Exercise aim -> Only certain lines below are wanted: those starting at the line containing "AGBs (157, 2479)" and ending at the line containing "OK (1058, 2222)", both included, each retyped exactly.

Stored records
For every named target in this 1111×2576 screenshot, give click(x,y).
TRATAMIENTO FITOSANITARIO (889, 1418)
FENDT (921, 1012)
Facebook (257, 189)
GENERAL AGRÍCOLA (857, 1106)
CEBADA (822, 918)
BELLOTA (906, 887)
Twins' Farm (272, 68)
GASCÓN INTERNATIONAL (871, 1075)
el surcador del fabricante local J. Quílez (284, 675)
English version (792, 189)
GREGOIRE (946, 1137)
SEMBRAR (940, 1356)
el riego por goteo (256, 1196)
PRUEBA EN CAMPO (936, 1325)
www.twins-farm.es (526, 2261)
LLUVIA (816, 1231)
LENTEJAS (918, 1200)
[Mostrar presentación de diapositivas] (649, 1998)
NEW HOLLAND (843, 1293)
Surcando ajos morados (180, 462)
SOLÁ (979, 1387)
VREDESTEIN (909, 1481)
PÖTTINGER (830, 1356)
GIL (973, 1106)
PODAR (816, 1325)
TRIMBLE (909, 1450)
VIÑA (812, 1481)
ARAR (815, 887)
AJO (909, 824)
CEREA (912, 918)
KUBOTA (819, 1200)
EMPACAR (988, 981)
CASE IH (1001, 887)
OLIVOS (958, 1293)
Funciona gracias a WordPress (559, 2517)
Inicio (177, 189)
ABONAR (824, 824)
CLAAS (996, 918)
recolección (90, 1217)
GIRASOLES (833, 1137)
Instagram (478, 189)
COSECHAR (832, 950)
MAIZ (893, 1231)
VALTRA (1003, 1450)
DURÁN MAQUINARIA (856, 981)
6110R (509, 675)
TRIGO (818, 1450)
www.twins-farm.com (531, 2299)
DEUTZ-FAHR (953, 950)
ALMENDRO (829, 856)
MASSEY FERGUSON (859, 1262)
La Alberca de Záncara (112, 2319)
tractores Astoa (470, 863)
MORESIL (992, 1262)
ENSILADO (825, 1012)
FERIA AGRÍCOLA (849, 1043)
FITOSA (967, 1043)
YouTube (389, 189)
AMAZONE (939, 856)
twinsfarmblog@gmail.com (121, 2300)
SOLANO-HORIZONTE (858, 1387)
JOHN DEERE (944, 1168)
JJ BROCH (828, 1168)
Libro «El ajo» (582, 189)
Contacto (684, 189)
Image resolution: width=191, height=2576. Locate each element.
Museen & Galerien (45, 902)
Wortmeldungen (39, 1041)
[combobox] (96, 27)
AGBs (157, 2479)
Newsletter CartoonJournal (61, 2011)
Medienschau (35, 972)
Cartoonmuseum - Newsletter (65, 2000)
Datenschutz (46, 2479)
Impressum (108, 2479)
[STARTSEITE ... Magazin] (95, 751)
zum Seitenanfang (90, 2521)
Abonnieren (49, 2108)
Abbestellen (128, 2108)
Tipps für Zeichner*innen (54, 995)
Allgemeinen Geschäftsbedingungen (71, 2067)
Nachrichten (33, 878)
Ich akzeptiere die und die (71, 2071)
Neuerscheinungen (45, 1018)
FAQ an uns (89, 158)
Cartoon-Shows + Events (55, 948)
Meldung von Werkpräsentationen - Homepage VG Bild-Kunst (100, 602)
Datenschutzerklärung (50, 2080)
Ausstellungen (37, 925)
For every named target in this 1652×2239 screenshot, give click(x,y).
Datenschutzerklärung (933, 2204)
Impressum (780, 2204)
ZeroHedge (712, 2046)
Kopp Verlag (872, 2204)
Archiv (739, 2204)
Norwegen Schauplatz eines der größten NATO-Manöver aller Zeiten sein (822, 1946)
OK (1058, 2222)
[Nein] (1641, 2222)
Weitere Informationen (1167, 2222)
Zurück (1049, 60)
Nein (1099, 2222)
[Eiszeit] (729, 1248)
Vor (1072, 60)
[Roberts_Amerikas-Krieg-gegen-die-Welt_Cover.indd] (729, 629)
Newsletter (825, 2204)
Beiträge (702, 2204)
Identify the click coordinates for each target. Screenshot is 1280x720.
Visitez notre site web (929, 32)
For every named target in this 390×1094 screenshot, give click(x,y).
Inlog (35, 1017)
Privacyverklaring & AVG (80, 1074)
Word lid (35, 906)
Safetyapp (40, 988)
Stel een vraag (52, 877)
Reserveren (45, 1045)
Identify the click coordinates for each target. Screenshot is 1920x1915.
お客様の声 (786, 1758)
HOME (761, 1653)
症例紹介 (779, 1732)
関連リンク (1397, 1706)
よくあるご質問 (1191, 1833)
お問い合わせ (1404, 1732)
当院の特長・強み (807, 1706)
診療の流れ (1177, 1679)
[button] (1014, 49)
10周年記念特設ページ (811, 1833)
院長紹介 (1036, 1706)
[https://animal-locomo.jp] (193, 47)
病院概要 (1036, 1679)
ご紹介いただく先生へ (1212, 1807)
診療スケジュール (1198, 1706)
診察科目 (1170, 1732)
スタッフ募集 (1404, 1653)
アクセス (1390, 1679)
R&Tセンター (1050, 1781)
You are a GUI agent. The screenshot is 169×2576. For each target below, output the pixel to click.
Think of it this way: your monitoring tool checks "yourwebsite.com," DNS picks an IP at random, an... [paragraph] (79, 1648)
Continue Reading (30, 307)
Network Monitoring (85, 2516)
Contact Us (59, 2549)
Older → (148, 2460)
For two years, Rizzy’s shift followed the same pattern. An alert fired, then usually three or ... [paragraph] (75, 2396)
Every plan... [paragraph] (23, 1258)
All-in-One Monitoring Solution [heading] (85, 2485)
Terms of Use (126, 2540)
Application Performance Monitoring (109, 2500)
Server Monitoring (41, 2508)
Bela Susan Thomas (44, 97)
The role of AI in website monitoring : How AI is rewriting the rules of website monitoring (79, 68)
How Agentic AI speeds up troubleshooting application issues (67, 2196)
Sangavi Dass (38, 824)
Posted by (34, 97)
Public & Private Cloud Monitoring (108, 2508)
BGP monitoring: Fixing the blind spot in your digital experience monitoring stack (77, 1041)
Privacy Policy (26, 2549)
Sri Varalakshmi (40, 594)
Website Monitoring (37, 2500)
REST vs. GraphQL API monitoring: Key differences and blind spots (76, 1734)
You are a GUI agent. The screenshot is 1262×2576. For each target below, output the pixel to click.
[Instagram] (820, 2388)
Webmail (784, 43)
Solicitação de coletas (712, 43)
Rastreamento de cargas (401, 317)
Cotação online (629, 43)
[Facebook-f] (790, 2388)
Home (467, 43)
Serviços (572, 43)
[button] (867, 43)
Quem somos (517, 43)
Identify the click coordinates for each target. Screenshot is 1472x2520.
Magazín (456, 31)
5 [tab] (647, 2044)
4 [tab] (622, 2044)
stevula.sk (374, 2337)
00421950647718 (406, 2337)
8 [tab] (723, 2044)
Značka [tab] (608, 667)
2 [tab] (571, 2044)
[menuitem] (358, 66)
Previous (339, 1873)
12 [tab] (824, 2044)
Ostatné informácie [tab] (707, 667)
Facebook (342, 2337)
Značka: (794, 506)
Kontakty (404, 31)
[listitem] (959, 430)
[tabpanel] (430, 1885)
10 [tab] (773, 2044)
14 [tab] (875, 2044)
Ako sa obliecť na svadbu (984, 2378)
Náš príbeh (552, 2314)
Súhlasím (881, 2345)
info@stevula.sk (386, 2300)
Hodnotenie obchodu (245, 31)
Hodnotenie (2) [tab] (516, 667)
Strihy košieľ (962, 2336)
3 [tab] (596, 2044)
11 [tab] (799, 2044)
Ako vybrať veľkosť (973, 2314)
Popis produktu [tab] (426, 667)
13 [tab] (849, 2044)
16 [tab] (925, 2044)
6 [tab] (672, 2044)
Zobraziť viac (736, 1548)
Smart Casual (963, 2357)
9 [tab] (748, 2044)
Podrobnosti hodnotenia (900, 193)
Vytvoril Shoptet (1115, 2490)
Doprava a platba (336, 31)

Completed exercise ->
AGBs (157, 2479)
Newsletter CartoonJournal (61, 2011)
Medienschau (35, 972)
Cartoonmuseum - Newsletter (65, 2000)
Datenschutz (46, 2479)
Impressum (108, 2479)
[STARTSEITE ... Magazin] (95, 751)
zum Seitenanfang (90, 2521)
Abonnieren (49, 2108)
Abbestellen (128, 2108)
Tipps für Zeichner*innen (54, 995)
Allgemeinen Geschäftsbedingungen (71, 2067)
Nachrichten (33, 878)
Ich akzeptiere die und die (71, 2071)
Neuerscheinungen (45, 1018)
FAQ an uns (89, 158)
Cartoon-Shows + Events (55, 948)
Meldung von Werkpräsentationen - Homepage VG Bild-Kunst (100, 602)
Datenschutzerklärung (50, 2080)
Ausstellungen (37, 925)
For every named target in this 1652×2239 screenshot, give click(x,y).
Datenschutzerklärung (933, 2204)
Impressum (780, 2204)
ZeroHedge (712, 2046)
Kopp Verlag (872, 2204)
Archiv (739, 2204)
Norwegen Schauplatz eines der größten NATO-Manöver aller Zeiten sein (822, 1946)
OK (1058, 2222)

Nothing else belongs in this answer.